The headline flash composite output index declined to 17.1 in April from 35.0 in March. This was the lowest reading since comparable data were first compiled more than 22 years ago.
The score was forecast to drop moderately to 28.8.
European leaders are due to discuss further stimulus measures to deal with the economic shock from the pandemic.
In economic releases, survey results from the market research group GfK showed that German consumer confidence is set to reach a historic low in May due to the coronavirus pandemic and the control measures taken to curb the virus.
The forward-looking consumer sentiment index fell to -23.4 in May from revised 2.3 points in April.
The currency showed mixed performance against its major counterparts in the Asian session. While it rose against the greenback and the yen amid rebounding oil prices, it dropped against the pound and the franc.
The euro lost 0.4 percent against the greenback, falling to over a 2-week low of 1.0779. The pair had finished Wednesday’s deals at 1.0823. The euro is likely to face support around the 1.05 region, if it falls again.
The euro fell to 115.97 against the yen, its weakest level since September 2019, and registered a 0.5 percent drop from Wednesday’s closing value of 116.60. Immediate support for the euro is likely seen around the 112.00 level.
Final data from the Cabinet Office showed that Japan’s leading index rose more than initial estimate in February.
The leading index, which measures the future economic activity, rose to 91.7 in February from 90.7 in January. According to initial estimate, the reading was 82.1.
The EUR/GBP pair was down 0.6 percent at a 3-day low of 0.8721. The pair was quoted at 0.8775 at Wednesday’s close. The euro is seen facing support around the 0.86 mark.
Data from the Office for National Statistics showed that the UK budget deficit for the financial year ended March 2020 exceeded the government estimate.
Public sector net borrowing increased GBP 9.3 billion from the last year to GBP 48.7 in the financial year ended March. This was above the GBP 47.4 billion borrowing projected by the Office for Budget Responsibility.
The European currency hovered at a 2-day low of 1.0511 against the franc, compared to yesterday’s New York session close of 1.0515. Extension of the euro’s downtrend may lead it to a support around the 1.02 region.
After climbing to 1.5348 at 8:45 pm ET, the euro fell 0.8 percent to a 6-day low of 1.5223 versus the loonie. The euro was trading at 1.5326 per loonie at yesterday’s close. Further decline in the euro may locate support around the 1.50 area.
The euro dipped against the aussie to its lowest level since March 6, at 1.6947. The euro-aussie pair was worth 1.7090 at Wednesday’s close. Should the euro falls further, it is likely to test support around the 1.60 region.
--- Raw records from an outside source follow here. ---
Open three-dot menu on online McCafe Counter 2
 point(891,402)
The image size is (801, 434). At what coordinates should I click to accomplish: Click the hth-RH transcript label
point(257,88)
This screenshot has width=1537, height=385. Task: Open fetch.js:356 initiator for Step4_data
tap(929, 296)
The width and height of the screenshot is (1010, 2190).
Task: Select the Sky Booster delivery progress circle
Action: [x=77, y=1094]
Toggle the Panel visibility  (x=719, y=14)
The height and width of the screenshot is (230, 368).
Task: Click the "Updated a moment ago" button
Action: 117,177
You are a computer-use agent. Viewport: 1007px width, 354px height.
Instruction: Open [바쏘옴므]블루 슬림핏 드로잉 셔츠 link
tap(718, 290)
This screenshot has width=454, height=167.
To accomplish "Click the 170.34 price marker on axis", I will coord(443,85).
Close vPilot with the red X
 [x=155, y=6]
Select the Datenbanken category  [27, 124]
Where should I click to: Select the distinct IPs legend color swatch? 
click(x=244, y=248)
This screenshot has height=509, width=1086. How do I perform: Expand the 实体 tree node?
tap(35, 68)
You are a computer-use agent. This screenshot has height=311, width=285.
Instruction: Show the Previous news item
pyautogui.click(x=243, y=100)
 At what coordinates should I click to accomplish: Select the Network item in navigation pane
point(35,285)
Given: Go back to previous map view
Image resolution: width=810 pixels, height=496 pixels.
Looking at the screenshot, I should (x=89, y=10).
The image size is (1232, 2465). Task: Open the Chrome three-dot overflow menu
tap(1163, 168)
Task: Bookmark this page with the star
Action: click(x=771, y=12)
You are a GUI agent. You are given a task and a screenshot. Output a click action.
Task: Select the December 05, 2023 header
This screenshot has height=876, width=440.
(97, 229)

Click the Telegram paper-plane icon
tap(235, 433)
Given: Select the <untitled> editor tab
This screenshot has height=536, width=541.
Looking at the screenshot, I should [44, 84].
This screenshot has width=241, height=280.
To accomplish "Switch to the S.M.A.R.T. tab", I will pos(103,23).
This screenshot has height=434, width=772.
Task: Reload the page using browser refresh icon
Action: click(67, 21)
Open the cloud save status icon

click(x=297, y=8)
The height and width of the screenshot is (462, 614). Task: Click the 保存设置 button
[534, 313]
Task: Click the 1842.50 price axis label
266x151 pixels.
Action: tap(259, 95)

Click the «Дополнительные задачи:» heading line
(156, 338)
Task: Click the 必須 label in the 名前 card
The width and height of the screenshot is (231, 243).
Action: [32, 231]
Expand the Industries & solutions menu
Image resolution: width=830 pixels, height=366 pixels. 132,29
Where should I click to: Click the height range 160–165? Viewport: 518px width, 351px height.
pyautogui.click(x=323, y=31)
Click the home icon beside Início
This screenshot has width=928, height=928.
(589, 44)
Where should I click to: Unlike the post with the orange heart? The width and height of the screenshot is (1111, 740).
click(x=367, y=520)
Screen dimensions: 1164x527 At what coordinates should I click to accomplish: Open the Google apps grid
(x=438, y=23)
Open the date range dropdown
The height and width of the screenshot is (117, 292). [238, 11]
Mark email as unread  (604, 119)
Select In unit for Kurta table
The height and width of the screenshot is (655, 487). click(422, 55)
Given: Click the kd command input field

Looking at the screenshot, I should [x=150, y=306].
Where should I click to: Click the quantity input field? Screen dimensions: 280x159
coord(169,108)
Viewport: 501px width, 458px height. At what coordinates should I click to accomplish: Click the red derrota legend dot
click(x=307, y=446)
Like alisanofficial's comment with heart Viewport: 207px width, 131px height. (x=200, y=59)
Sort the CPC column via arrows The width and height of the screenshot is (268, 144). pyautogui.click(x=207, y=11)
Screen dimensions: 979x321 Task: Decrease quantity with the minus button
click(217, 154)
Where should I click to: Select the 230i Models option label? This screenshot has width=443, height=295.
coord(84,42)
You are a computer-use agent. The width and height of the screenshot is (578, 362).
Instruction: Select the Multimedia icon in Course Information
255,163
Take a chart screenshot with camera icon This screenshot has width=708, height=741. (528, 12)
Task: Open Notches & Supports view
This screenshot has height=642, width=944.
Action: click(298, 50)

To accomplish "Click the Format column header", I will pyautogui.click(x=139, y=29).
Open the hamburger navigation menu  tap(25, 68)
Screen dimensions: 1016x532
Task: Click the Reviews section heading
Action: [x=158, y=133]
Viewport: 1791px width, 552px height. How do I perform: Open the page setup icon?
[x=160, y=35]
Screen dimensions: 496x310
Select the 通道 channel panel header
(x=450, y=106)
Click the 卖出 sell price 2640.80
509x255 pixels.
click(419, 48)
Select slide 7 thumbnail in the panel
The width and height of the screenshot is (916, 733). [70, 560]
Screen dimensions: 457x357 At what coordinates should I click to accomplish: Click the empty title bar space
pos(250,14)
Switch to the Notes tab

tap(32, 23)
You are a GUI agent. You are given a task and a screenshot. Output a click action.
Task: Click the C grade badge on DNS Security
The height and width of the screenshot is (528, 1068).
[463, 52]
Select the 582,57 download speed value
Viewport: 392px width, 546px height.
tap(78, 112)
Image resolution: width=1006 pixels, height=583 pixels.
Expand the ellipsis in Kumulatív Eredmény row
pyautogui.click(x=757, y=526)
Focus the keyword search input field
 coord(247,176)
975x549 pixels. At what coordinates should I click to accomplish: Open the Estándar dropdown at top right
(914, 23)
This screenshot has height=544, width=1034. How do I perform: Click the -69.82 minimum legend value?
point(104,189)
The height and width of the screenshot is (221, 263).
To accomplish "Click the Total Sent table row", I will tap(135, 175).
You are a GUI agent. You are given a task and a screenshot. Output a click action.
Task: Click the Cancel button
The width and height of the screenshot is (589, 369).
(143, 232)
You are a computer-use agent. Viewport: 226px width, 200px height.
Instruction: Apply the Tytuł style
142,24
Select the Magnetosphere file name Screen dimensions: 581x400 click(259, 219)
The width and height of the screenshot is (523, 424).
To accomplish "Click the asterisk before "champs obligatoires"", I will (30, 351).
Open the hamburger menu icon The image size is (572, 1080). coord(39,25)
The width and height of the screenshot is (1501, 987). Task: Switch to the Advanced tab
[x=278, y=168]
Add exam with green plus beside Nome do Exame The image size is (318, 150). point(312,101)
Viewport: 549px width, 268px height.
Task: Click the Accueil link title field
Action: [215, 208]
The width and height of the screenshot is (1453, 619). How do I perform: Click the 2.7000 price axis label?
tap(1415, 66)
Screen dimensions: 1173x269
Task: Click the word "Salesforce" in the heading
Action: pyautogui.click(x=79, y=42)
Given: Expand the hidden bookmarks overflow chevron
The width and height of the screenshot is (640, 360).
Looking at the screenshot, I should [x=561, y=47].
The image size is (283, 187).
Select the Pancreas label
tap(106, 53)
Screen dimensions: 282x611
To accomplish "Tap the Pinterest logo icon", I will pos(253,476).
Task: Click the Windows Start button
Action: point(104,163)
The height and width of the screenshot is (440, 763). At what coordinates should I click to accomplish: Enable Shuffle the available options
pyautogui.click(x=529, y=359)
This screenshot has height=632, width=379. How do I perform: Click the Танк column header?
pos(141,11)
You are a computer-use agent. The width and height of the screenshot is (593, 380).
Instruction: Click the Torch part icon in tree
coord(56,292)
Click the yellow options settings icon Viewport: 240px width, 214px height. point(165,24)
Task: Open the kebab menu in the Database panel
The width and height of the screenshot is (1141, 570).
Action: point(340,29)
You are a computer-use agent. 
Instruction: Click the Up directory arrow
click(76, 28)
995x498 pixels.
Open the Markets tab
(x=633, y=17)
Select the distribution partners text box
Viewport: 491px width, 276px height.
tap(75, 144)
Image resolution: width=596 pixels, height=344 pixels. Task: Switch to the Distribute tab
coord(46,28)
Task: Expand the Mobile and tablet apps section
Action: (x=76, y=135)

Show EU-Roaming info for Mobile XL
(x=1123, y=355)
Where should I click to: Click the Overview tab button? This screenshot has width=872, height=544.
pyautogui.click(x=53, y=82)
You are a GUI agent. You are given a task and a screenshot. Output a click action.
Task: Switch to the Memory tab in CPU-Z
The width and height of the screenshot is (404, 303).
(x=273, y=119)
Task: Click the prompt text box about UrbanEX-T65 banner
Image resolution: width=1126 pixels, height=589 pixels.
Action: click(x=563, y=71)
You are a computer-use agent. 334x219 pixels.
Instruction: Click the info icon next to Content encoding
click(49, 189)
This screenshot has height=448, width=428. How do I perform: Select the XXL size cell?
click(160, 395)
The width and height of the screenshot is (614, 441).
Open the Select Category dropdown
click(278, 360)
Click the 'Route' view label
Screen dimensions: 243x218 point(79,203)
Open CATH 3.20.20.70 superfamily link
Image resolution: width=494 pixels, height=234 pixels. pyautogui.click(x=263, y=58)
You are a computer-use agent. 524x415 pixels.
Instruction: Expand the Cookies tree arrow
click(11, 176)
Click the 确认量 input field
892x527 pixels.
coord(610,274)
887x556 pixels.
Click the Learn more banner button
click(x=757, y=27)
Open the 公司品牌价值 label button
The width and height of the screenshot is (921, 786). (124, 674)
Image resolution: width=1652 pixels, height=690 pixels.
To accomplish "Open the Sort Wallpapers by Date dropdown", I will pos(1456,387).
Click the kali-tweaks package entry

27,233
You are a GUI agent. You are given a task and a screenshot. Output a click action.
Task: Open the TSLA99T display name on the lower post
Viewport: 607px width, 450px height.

Following a 1-week rise to 1.8282 at 8:15 pm ET, the euro pulled back against the kiwi, touching a 2-day low of 1.7988. At Wednesday’s trading close, the pair was quoted at 1.8183. The euro is likely to challenge support around the 1.70 mark.
Looking ahead, the U.S. weekly jobless claims for the week ended April 18 and new home sales for March will be featured in the New York session.